#### What is required:
Print, word for word, the part of the reflection on storytelling below that begins at the words "For many, it’s" and stops after "burdens of life.".

Izzy was exactly what I needed during that time of my life because she gave me strength and hope and courage to face things I didn’t want to face. She was the therapy I didn’t really know I was getting. And as I repaired my heart in other ways, I began to need Izzy less and less. I felt disconnected from the story I needed to tell all those years ago.

But I can see now what I couldn’t back then. Until They Burn was never about the final destination. Sure, I thought it was after I finished writing it, but during those inspired, coffee-fueled writing sessions, there was nothing but pure emotion dripping from my fingers onto the keyboard. I let myself go and in return, Izzy materialized when I needed her most. The storytelling had been there all along, I just wasn’t ready to see it. Once I did though, it was powerful. It was purely for me. 

I’ve thought about going back to Izzy and rewriting the story as I see it now, but I’ll admit that I’m afraid that’s the wrong decision. It would be nice to watch her evolution as it mimics mine, but there’s something to be said for looking back at her character and story as a sign of my own growth. She may not be the perfect character for me now, but she was when I developed her. And though she may be a “static” character… I am not. 

She helped me learn the importance in that.

For many, it’s hard to see that storytelling is the thing that ties us all together. All of us. We are all strangers but we are also all connected by the power of emotions and feelings and universal truths. And sometimes those truths can only be found between cream pages in black ink. 

It doesn’t matter if you achieve the truth through fiction or memoir or poetry or kid’s books. All that matters is that you let the storytelling hit you in the gut. That you soak up everything about it that makes you feel whole and complete. And you use it for good. Use it heal. Use it to shoulder the burdens of life. 

That, my friends, is the power of writing.

#### Dataset extract:
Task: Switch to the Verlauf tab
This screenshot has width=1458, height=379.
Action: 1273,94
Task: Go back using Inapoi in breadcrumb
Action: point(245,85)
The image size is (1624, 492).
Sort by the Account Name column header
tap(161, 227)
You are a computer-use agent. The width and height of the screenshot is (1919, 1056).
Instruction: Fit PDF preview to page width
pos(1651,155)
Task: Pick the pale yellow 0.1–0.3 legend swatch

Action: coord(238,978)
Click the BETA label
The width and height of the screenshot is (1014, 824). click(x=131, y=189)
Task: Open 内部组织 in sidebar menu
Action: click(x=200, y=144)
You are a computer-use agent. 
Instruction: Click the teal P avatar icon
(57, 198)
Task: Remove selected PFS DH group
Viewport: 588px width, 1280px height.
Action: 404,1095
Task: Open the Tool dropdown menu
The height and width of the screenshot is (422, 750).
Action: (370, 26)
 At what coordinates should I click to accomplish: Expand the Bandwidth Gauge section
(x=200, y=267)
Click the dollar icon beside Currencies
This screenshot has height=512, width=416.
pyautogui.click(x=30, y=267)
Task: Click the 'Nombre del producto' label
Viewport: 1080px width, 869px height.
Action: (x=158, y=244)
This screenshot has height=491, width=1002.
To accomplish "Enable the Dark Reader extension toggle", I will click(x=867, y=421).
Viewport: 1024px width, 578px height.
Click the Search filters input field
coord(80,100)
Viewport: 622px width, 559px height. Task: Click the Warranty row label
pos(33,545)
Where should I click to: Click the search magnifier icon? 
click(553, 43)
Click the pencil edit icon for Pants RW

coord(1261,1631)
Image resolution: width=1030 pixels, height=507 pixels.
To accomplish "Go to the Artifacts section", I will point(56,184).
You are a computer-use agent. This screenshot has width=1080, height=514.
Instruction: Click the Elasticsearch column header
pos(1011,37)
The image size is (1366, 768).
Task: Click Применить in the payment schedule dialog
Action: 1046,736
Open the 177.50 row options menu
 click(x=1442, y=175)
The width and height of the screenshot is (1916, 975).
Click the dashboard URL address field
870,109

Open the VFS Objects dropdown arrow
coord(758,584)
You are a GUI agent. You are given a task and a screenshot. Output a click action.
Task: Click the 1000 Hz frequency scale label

#### Written solution:
For many, it’s hard to see that storytelling is the thing that ties us all together. All of us. We are all strangers but we are also all connected by the power of emotions and feelings and universal truths. And sometimes those truths can only be found between cream pages in black ink. 

It doesn’t matter if you achieve the truth through fiction or memoir or poetry or kid’s books. All that matters is that you let the storytelling hit you in the gut. That you soak up everything about it that makes you feel whole and complete. And you use it for good. Use it heal. Use it to shoulder the burdens of life.